Puis, j'ai travaillé dans l'enseignement spécial, avec des enfants psychotiques. Avec eux, je me suis rendu compte qu'il fallait faire autre chose que de leur apprendre à lire et à calculer. C'est ce qui m'a poussée à suivre une formation en psychomotricité en promotion sociale (en deux ans, à Roux). Après, j'ai eu envie de créer une structure pour que les enfants n'aillent pas dans l'enseignement spécial. Youplaboum a aussi été conçu comme un projet politique. Pour moi, la valeur la plus importante à transmettre est la notion de groupe et ce qui en découle : la solidarité, l'entraide et le partage.
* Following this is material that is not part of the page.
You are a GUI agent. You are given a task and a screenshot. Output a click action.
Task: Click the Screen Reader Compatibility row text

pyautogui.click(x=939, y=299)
Pour transmettre cette notion de groupe, il faut que l'équipe elle-même soit très soudée et portée par des projets communs.
Est-il possible de se consacrer professionnellement exclusivement à la psychomotricité ?
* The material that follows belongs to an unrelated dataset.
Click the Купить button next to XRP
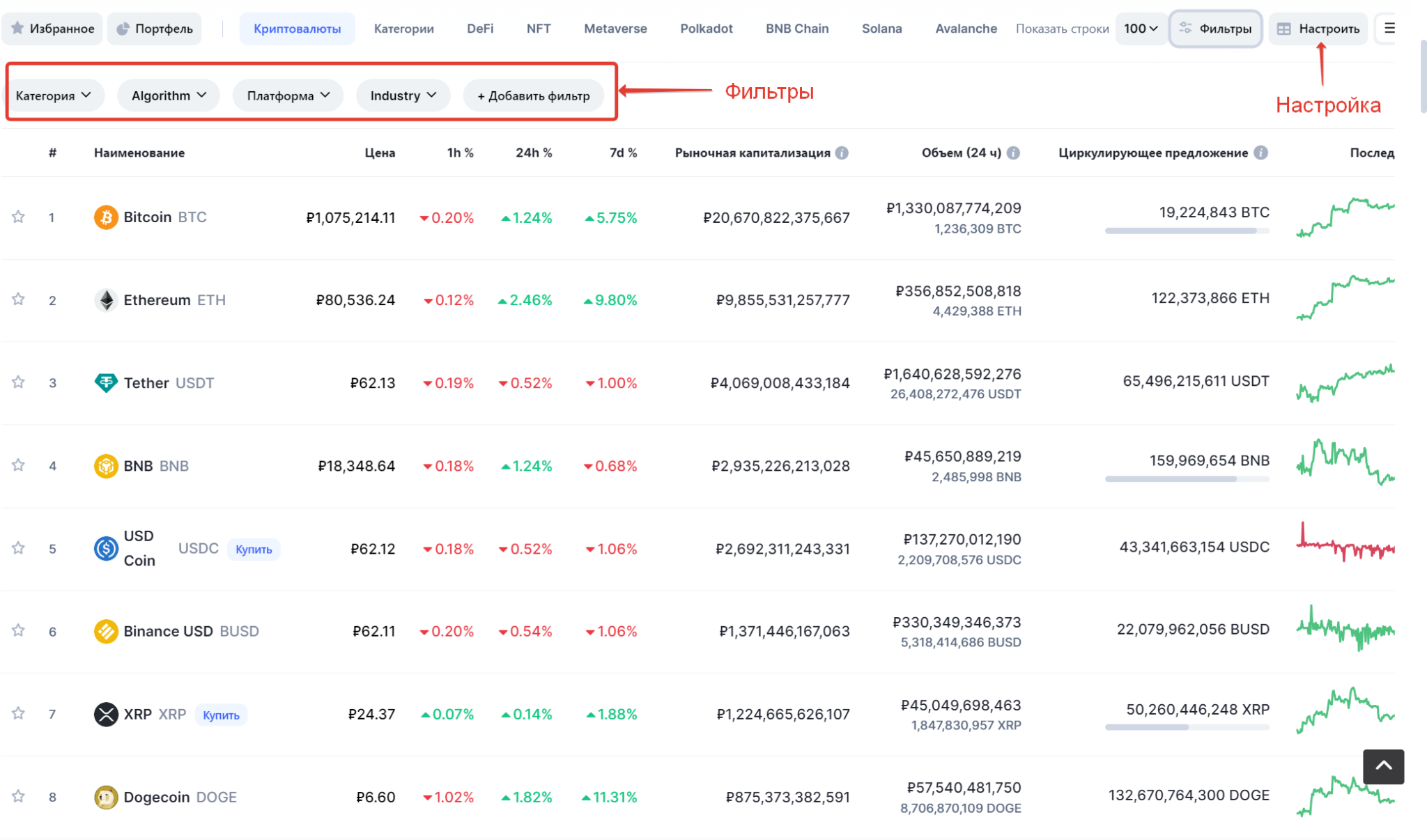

Quand j'ai étudié, dans les années '80, personne ne savait ce qu'était la psychomotricité. Lorsque je parlais de Youplaboum à ses débuts, les gens pensaient que je travaillais avec des handicapés. A présent, la psychomotricité est très recherchée dans le milieu de la petite enfance même si, aujourd'hui encore, certaines institutrices qui font de la psychomotricité ne savent pas très bien de quoi il s'agit. Le fait que le diplôme soit obligatoire est une bonne chose mais comporte un désavantage. Le Ministère prévoit plein de possibilités de diplômes : les professeurs de gymnastique, par exemple, pourront faire de la psychomotricité. Or, la psychomotricité, ce n'est pas de la gymnastique, même si la science psychomotricienne permet notamment d'expérimenter l'espace avec tout le corps. Les professeurs de gymnastique vont essentiellement s'attacher à la dimension motrice de la psychomotricité, et c'est une bonne chose en soi puisque, à l'école, les enfants sont confinés dans une classe toute la journée, mais ce n'est pas l'idée de la psychomotricité, qui englobe beaucoup d'autres choses, et notamment la relation aux autres.
Quelles sont les qualités principales que doit posséder un psychomotricien ?
Il faut aimer ce qu'on fait et avoir toujours envie d'apprendre. Il faut connaître ses limites et savoir ce qu'on aime et ce qu'on n'aime pas pour pouvoir permettre à l'enfant de ne pas aimer certaines choses. Il faut être capable de prendre des distances et accepter le danger tout en en étant conscient : être garant de la sécurité de l'enfant sans paniquer dès qu'il monte au sommet d'un espalier. Il ne faut pas être fusionnel avec les enfants. Je pense aussi qu'il faut être très ouvert et avoir une grande créativité : il faut pouvoir rebondir sur la construction d'un enfant et l'amener plus loin.
Quels sont les aspects les plus positifs de cette profession ?
On reçoit beaucoup des enfants. On les voit et on les aide à grandir. C'est aussi un métier qui peut être très créatif. En principe, c'est aussi un travail d'équipe. C'est un métier varié, puisqu'on voit beaucoup d'enfants différents.
Et les plus négatifs ?
Ce sont peut-être les points positifs qui deviennent négatifs : le fait de voir beaucoup d'enfants et de les accompagner pendant un laps de temps restreint sur une semaine. Il ne faut pas être lassé par la répétition. Ce qui peut être négatif aussi, c'est d'être engagé comme psychomotricien sans avoir de matériel ou d'espace adéquat, ce qui est très fréquent. Ce peut être aussi une certaine solitude, dans le cadre scolaire, parce que les instituteurs n'ont pas envie de s'impliquer : si le travail qu'on réalise n'est pas suivi en classe, cela peut entraîner de la lassitude.
Quels conseils donneriez-vous à une personne qui souhaite exercer ce métier ?
Il est fondamental d'apprendre à s'écouter soi-même pour écouter les enfants. Pour pouvoir réagir à ce que les enfants font, il faut connaître ses propres angoisses et limites.